BEGIN Study material
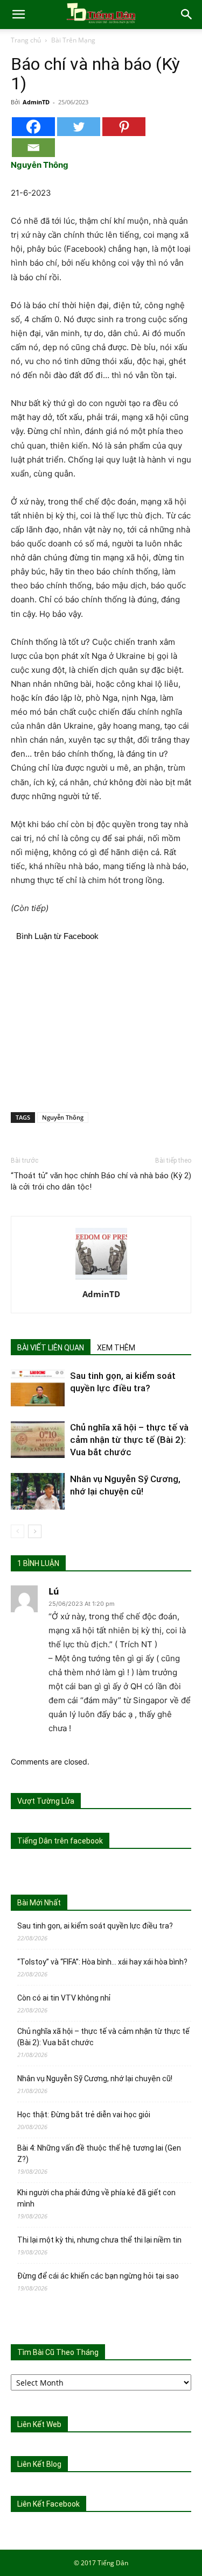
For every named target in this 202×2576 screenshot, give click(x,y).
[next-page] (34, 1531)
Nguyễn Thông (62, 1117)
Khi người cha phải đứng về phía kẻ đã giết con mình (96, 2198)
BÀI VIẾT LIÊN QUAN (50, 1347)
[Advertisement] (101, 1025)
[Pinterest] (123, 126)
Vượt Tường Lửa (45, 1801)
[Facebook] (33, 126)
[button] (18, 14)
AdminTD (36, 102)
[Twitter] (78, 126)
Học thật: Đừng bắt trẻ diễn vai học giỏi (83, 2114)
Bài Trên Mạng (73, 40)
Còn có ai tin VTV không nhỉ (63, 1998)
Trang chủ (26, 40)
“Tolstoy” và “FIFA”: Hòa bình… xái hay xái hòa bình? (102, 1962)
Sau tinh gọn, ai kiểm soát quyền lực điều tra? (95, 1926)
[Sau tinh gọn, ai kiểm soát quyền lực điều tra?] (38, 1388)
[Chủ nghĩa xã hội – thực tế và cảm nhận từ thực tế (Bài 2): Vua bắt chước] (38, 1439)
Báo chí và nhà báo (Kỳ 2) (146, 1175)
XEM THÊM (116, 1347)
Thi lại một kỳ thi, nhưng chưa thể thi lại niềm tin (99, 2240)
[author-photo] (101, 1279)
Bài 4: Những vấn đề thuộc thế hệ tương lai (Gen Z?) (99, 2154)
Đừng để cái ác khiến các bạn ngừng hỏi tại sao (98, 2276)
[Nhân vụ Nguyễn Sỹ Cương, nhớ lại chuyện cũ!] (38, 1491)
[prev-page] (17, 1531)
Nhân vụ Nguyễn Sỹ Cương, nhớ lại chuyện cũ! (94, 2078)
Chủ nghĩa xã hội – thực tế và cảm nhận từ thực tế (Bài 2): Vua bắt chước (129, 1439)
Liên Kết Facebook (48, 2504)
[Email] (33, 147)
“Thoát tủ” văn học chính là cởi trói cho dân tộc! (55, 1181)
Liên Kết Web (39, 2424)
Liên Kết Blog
END Study material
**Task to carry out:**
Would you please return all lines of the data that include the word "Đừng"?

**Answer space:**
Học thật: Đừng bắt trẻ diễn vai học giỏi (83, 2114)
Đừng để cái ác khiến các bạn ngừng hỏi tại sao (98, 2276)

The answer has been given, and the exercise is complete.